„Debra, das tut mir leid, ich wusste es nicht. Außerdem habe ich das Angebot zurückgezogen.“
„Ach?“
„Es ist wirklich nicht verfilmbar.“
„Was ist mit Verena?“
„Was hat sie damit zu tun?“
„Sie wollte dich überreden, mit uns zusammenzuarbeiten, aber du musstest ja unbedingt mit Leon reden.“
„Wer ist mit ‚uns‘ gemeint?“
„Proud Placement – die Konkurrenz zu Leons Produktionsfirma, bei der ich jetzt berate.“
„Jetzt verstehe ich gar nichts mehr. Ich denke ‚Katzenhund‘ ist unverfilmbar.“
„Wir wollen nicht den Roman verfilmen, sondern nur eine Figur übernehmen, die für unseren Stoff genau passen würde.
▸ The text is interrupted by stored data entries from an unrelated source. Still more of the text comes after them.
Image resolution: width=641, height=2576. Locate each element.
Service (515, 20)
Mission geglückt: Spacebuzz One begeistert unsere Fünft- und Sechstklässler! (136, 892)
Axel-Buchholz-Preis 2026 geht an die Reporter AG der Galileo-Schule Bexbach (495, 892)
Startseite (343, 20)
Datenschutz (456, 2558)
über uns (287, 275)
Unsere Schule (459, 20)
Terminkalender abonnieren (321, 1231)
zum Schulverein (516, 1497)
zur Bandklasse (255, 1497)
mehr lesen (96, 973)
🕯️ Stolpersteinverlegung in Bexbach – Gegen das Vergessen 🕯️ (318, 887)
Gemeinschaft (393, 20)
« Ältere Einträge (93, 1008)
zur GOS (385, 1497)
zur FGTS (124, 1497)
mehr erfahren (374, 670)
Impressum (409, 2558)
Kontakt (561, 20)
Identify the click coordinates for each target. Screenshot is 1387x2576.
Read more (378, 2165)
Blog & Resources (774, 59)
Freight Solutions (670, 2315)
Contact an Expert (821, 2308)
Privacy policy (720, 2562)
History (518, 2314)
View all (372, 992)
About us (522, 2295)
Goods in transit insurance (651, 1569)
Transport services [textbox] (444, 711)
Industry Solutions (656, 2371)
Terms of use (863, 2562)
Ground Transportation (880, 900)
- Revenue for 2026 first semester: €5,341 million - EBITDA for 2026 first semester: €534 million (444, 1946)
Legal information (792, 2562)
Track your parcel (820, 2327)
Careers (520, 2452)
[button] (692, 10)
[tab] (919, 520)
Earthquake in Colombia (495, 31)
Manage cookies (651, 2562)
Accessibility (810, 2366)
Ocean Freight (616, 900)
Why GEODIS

Wir sollten uns treffen und in Ruhe darüber reden.“
„Im Moment ist es sehr ungünstig, ich muss einen Termin einhalten. Ich melde mich. Ciao.“
Berger war es, als sei das Telefon zu heiß geworden und schmiss es förmlich von sich.
Hatte Debra sich nur auf ihn eingelassen, weil sie für einen Stoff einen Teil seines Buches nutzen wollte? War alles, was sie ausmachte, reines Kalkül? Das wäre nicht die Frau, die er als Vorlage gebrauchen konnte.
Ratschlag
Seit langer Zeit hatte er keinen Fuß mehr ins Moustache gesetzt. Dort wimmelte es von angehenden und Möchtegernschriftstellern. Mitunter verirrte sich auch ein halbwegs erfolgreicher Schreiber dorthin, um sich gebührend feiern zu lassen. Letzteres hatte Berger nicht im Sinn, als er dort einkehrte, eher ließ er sich unbewusst dahin treiben, um dem Redcliff auszuweichen. Hier würde er keine Filmleute treffen.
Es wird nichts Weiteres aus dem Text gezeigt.